CPI×米債入札――BTCが試される二重試練
米5月CPIは前月比+0.1%と市場予想を下回り、10年債390億ドル入札も堅調なら金利上昇圧力は限定的となる。しかし予想超えインフレと低調入札が重なれば、BTCは105,000ドルの支持線を割り、100,000ドル台前半まで調整余地がある。ETF資金は6月10日時点で+4.31億ドルと底堅いが、短期ボラティリティには構えておきたい。
イーサリアム:2,800ドルを超えられるか
ETHの先物未決済建玉は初めて400億ドルを突破、多空の清算ポイントが2600–2900ドル帯に集中する。現物ETFは17日連続で資金流入し、2,800ドル終値維持で3,200–3,500ドルへの跳躍が視野に入る。一方、ガス手数料の90%減少でステーキング利回りは3%前後に低下、「主網貧血」の是正が急務だ。
香港ステーブルコイン条例で浮上する五つの副産業
発行ライセンスには2,500万HKD資本・100%準備資産など高いハードルが課され、「車庫発行」は事実上不可能。代わりに
- PayFi決済インフラ(商流・物流のHKD清算)
- RegTechツール(AML・KYC自動化)
- マルチチェーン清算ブリッジ
- ステーブル資産運用(RWA連動商品)
- 準備資産カストディ+監査
といった周辺ビジネスが成長余地を持つ。
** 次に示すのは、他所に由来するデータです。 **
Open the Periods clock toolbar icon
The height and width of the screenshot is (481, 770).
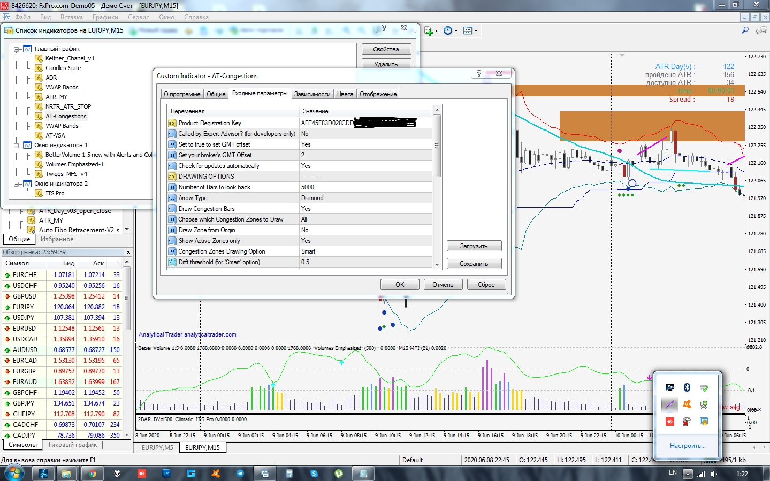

中小企業は「ライセンス競争の外側」でこそ勝機を狙える。
DePAIが開くロボティクス×トークン経済
Rebornはモーションキャプチャ端末「ReboCap」を用い、人間の動作データを代替不可能な訓練資源としてトークン報酬で収集。仮想環境とのSim2Realギャップを埋め、汎用人型ロボットの基礎モデルを育成する。メタが148億ドルでScale AIに出資した今、「データこそAIの石油」をWeb3的インセンティブで開放する流れは無視できない。
ニュースの解説
2025年6月12日は**「規制強化」と「データ資本化」の二本柱が市場を形作った。杭州の動きは中国がマネロン・税務面の統制を実務レベルへ深化させた象徴であり、香港は真逆に国際資本を呼び込む制度を整備した。投資家は地域差による資金シフト**を踏まえ、KYC透明度の高い取引経路と、ステーブルコイン周辺サービスへの分散投資を検討すべき局面だ。一方、BTC・ETHはマクロ指標の一段の波乱を控えつつも、ETFマネーと実需アプリ層がクッションとなり、浅い押し目を拾う戦略が有効と考えられる。